From Monday a high-speed train will connect the two city centers of the French and German capitals. Still allow eight hours to make the journey.
Published on 16/12/2024 07:49
Updated on 16/12/2024 07:50
Reading time: 2min
Connecting Paris to Berlin by high-speed train in one go is possible from Monday December 16. Departure from Paris scheduled for 10 a.m. It will still take eight hours to connect the two capitals, compared to two by plane. But with the rail option, we are talking about a carbon-free trip. This is what we call “slow travel”, in good French.
A mode of transport increasingly popular with tourists, but also business customers, keen to minimize their carbon footprint when traveling. For reference, a Paris-Berlin train trip emits 2 kg of CO2 per passenger, compared to 200 kg for a plane trip.
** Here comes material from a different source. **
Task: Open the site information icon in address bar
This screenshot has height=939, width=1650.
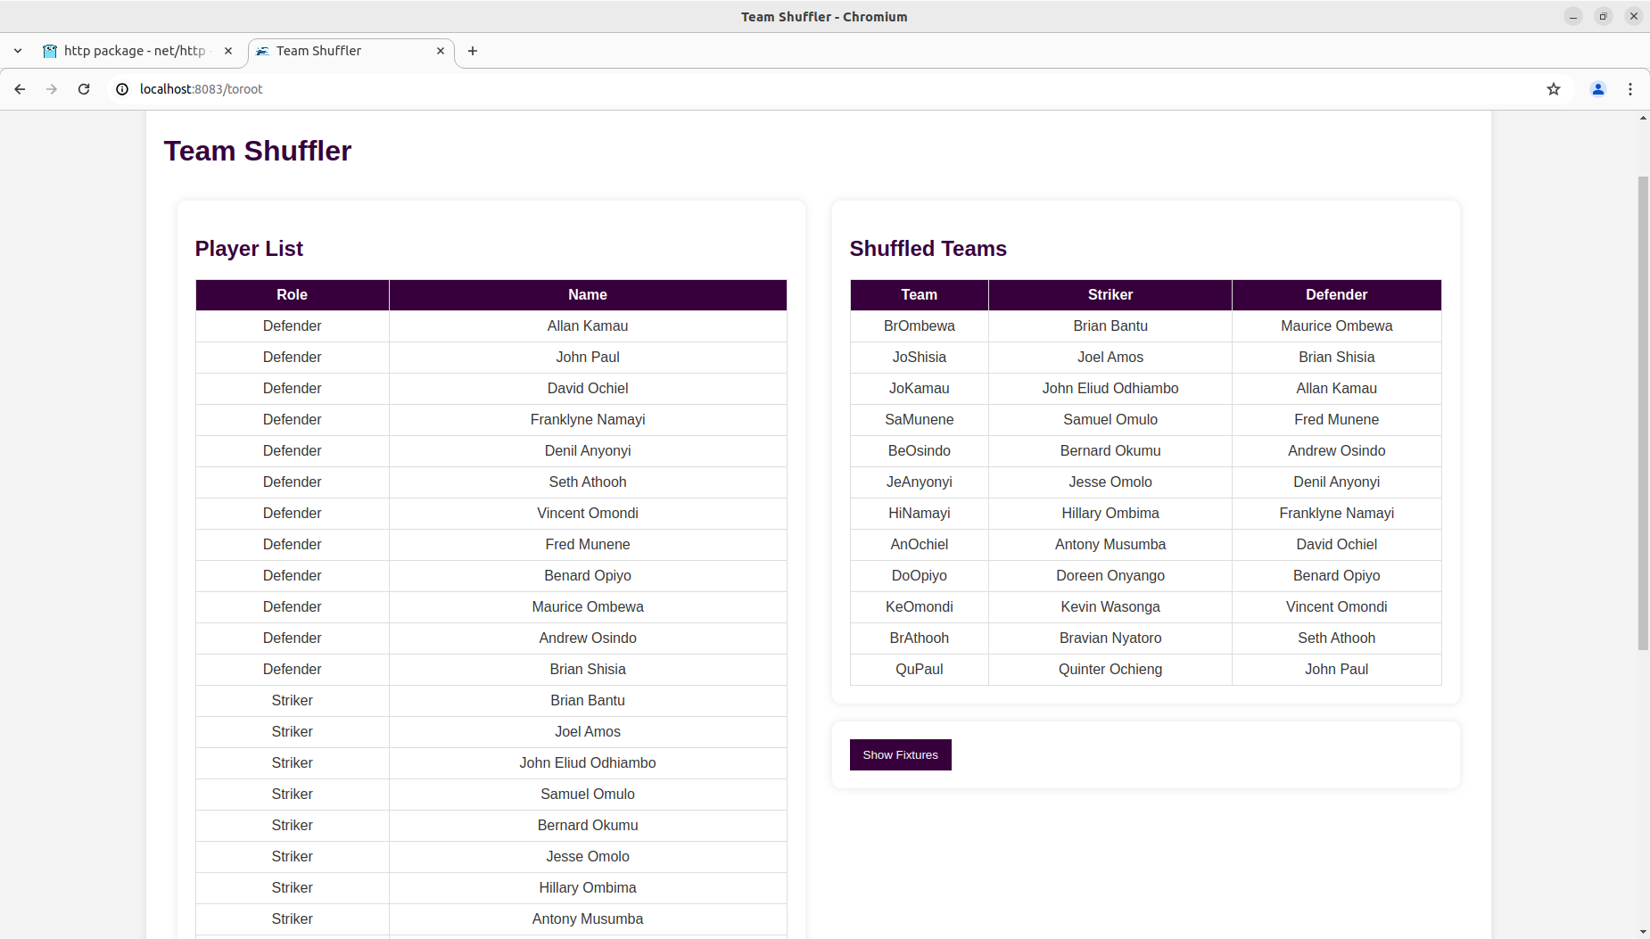Action: tap(121, 89)
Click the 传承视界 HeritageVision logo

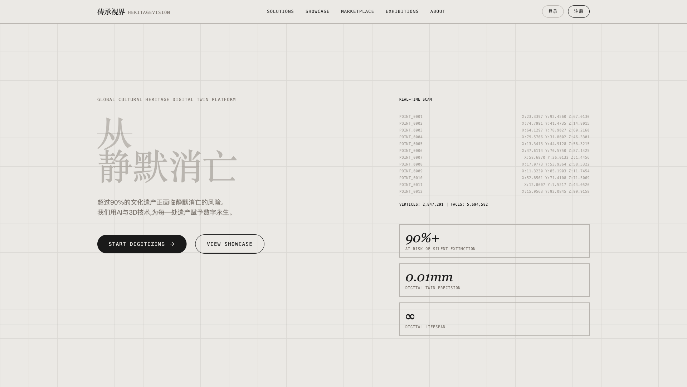(x=133, y=12)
It is not the French TGVs which will run on both sides of the Rhine in both directions, but the ICEs, the German equivalent of our TGVs. ICEs operated by Deutsche Bahn. To begin with, the pace will be one train per day, in one direction or the other. A thousand kilometers at a speed of 260 km/h on the German rail network compared to 320 km/h in France. The first ICE was due to leave the Gare de l'Est in Paris on Monday with SNCF CEO Jean-Pierre Farandou on board. Expected arrival in Berlin at 6:00 p.m. In the opposite direction, an inaugural train will leave the German capital at noon to arrive in Paris around 8 p.m. The entry price is €59.99 in second class, and €69.99 in first class.
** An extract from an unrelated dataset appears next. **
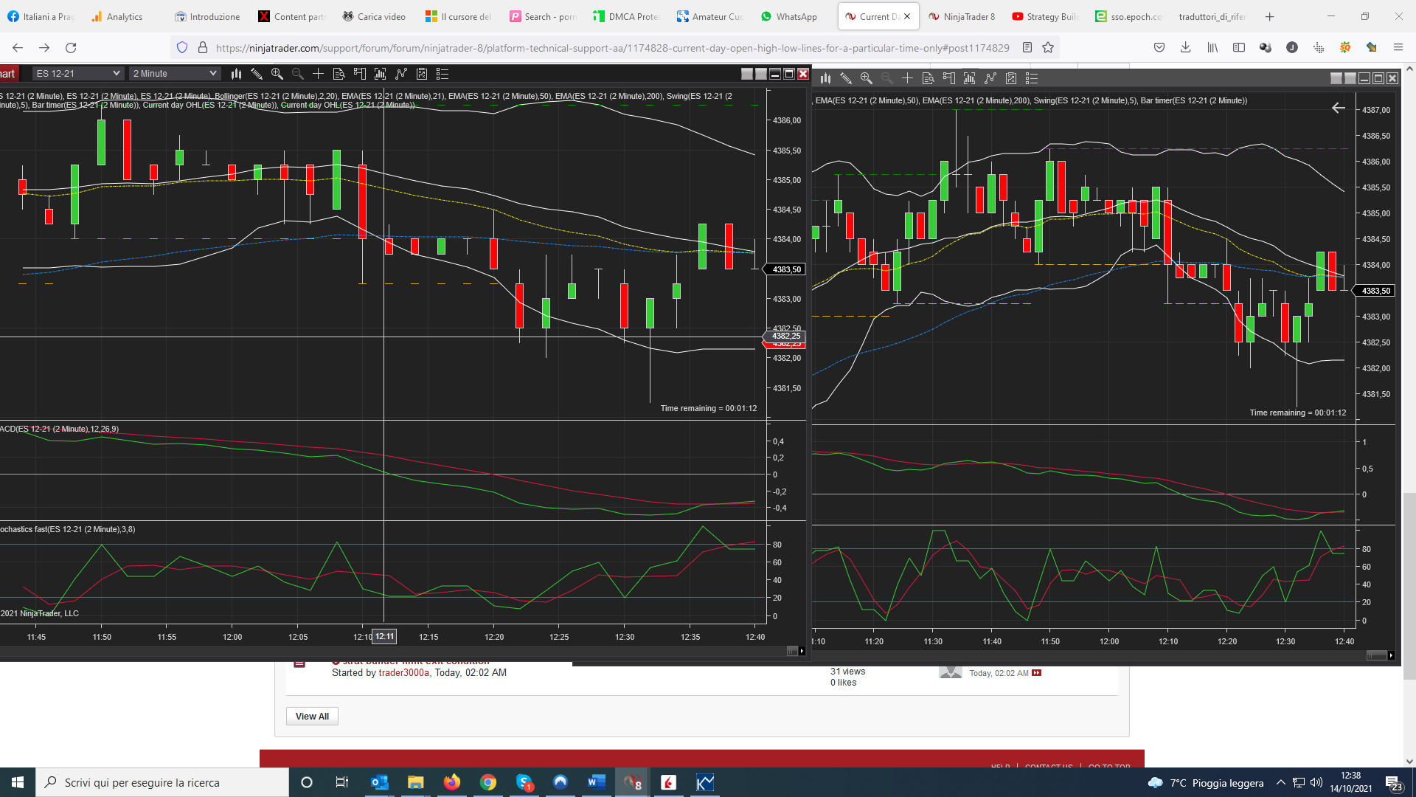This screenshot has width=1416, height=797.
Task: Open the Firefox hamburger application menu
Action: coord(1398,48)
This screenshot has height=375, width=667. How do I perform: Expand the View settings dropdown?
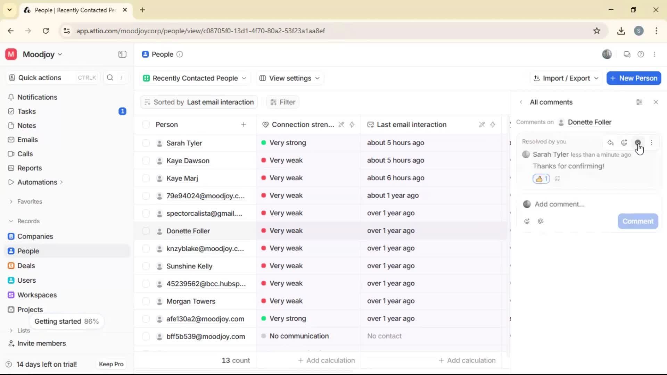289,78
This is the first time that the two capitals Paris and Berlin will be directly connected from city center to city center. The same goes for Strasbourg, a European city with the seat of the Parliament of the 27 member states, which will thus be connected at high speed to the German federal capital. Paris and Berlin, France and Germany, which the Second World War had violently divided. We remember the railway tracks used as a weapon and tool by the French Resistance through sabotage. Today, it is the image of the two economic engines of the euro zone linked thanks to an ever more integrated rail Europe.